Agile Organization

Pick the Best Out of the Top 5 Agile Estimation Techniques

One of the prime reasons for adopting the agile methodology is that it gives the advantage of estimating the work efficiency. The conventional waterfall approach was focused on big tasks first, keeping smaller ones at the bottom while the Agile supports accomplishing the priority tasks first.

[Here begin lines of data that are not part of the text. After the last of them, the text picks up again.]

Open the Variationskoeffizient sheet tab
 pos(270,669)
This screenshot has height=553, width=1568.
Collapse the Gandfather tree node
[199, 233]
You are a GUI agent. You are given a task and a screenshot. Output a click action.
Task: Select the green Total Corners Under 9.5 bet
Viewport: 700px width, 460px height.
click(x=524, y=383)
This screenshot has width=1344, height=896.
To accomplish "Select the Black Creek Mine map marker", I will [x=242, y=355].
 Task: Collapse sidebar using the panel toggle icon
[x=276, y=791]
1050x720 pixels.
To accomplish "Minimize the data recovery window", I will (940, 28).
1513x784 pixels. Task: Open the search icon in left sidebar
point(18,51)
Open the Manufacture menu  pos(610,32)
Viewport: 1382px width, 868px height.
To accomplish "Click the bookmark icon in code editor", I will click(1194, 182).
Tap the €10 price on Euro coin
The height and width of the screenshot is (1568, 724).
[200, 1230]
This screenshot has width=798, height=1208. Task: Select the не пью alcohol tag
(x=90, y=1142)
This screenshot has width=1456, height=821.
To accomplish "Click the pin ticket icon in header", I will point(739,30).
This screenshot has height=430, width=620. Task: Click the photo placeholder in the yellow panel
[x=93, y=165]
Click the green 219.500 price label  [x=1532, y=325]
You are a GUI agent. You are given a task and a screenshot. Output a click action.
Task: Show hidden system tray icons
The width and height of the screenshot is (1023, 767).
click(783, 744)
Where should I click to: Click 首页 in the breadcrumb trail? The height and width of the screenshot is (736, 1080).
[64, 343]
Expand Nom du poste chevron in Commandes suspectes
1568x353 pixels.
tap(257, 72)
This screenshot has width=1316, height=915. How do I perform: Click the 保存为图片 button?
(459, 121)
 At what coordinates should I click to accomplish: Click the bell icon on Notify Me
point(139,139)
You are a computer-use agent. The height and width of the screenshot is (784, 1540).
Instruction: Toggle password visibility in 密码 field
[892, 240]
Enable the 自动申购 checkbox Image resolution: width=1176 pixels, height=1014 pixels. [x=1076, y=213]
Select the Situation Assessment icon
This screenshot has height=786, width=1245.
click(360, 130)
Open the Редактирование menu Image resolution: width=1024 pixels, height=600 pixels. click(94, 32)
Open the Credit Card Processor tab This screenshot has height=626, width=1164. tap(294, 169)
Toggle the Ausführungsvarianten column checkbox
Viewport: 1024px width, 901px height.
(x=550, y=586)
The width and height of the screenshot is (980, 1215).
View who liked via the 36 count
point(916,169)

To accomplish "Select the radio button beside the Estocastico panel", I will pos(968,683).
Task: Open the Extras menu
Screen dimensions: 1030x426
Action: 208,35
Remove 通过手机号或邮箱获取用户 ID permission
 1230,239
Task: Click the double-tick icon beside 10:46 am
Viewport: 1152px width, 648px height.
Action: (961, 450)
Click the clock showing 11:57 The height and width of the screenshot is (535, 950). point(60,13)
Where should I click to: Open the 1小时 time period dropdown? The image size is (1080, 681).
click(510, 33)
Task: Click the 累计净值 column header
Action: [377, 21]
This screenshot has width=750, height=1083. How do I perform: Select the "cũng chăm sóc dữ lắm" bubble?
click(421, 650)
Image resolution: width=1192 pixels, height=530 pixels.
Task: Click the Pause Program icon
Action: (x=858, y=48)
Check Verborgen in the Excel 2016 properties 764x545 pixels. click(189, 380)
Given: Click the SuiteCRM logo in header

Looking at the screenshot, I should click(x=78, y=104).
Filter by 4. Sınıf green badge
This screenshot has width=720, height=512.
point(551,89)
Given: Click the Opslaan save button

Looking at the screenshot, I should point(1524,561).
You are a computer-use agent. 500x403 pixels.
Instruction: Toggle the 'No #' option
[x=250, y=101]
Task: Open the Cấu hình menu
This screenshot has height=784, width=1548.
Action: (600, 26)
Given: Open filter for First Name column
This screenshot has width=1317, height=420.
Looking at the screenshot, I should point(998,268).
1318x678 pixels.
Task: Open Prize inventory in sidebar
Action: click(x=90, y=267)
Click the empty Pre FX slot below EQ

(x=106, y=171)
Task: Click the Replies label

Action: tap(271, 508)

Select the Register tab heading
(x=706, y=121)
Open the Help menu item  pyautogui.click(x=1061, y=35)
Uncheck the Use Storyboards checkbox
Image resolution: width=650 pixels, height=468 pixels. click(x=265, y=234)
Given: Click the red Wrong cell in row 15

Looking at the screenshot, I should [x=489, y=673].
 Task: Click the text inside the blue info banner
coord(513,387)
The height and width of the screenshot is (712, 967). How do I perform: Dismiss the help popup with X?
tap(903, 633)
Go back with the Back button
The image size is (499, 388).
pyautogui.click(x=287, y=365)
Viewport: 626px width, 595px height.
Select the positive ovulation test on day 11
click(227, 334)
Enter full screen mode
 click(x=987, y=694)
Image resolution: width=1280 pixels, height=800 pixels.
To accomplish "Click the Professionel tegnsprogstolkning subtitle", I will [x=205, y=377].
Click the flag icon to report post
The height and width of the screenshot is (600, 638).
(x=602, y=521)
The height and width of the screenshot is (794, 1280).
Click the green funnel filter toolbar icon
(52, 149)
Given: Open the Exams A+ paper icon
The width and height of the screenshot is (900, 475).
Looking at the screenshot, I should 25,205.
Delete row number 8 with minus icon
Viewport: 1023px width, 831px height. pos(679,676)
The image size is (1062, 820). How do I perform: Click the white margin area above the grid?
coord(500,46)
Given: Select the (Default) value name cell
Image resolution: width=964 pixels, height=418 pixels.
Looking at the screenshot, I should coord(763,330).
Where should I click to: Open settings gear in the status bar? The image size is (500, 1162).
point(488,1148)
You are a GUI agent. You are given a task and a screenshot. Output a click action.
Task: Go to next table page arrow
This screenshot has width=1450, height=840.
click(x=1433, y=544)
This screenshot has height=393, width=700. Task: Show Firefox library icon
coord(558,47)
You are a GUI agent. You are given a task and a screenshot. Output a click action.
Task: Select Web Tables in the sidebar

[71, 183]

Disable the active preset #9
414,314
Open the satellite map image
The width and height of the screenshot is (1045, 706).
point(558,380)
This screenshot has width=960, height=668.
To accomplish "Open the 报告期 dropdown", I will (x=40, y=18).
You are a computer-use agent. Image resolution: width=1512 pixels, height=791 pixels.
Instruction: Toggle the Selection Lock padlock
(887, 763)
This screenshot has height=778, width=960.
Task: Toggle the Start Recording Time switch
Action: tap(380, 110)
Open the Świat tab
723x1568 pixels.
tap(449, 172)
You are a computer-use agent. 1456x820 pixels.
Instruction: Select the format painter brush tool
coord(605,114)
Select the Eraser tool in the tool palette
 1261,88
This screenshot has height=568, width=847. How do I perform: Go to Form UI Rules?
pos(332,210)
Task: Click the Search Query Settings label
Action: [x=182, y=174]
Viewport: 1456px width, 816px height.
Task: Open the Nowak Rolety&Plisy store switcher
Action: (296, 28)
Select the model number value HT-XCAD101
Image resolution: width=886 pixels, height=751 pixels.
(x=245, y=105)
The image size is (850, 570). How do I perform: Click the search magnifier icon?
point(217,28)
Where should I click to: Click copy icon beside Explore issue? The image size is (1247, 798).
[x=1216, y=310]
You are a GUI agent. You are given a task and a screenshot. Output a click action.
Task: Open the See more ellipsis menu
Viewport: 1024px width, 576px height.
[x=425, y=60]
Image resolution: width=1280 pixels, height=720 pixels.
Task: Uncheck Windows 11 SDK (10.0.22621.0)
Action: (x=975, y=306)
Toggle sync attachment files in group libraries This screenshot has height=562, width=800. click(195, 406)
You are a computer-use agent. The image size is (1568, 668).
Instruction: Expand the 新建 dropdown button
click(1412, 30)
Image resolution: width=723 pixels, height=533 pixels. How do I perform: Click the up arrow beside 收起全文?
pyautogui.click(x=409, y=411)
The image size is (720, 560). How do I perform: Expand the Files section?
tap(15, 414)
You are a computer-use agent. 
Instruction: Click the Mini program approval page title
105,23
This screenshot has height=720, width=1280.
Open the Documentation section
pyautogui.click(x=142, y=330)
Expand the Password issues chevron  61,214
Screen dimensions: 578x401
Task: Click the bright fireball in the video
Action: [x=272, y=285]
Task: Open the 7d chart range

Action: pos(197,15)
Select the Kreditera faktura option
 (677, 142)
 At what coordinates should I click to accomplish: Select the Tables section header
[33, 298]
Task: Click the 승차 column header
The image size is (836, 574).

In this article at Knowledge Hut Blog, Deepti Sinha explains that some estimation techniques of an agile methodology that may bring the desired outcome for organizations working on diverse nature of projects.

Purpose of Estimation

Work estimation is essential for finishing a project within the desired schedule while helping the team to measure the success rate. Estimates may also help in making weighty decisions and creating a shared understanding of the requirements and solutions. Here is a list of estimation techniques to choose from:

  1. Planning Poker: Widely used across the globe, ‘planning poker’ is based on an agreement from the team on the points being assigned to the product backlog item (PBI). It ensures that each individual in the team participates and shares an opinion for the project or task in-hand.
  2. T-Shirt Sizes: This technique is for estimating the backlog of large items. The concept is accurately grouping items of the same size together in a bin. All the bins will be given labels matching to the common size of the T-Shirts in small, medium, large and XL, etc.
  3. The Bucket System: This one is similar but way faster than planning poker and a decent substitute for estimating a lot of items with a big group of participants. A range of buckets, usually made of brown paper are placed with values from 0-100, each containing a sticky note where processed items are kept. The group of participants has to estimate the items by placing them in these buckets.
  4. Large/Uncertain/Small: The methodology categorizes items as per their size and certainty. While populating the extreme categories, a group of participants can discuss the intricate items. The technique is suitable for small groups with comparable items.
  5. Dot Voting: This technique is best for a small set of items, coined from decision-making and apt for estimation. Each participant gets a small number of stickers of dots to choose or vote for one item. More the dots, bigger is the size. The method is simple and fast enough to assess a small number of stories up to 8-10.